▶ Task statement: As an exercise, copy out the entries exactly as written.

▶ Data for the task:
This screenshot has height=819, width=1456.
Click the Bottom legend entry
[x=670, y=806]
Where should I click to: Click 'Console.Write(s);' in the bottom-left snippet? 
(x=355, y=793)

▶ Reply:
This screenshot has height=819, width=1456.
Click the Bottom legend entry
[x=670, y=806]
Where should I click to: Click 'Console.Write(s);' in the bottom-left snippet? 
(x=355, y=793)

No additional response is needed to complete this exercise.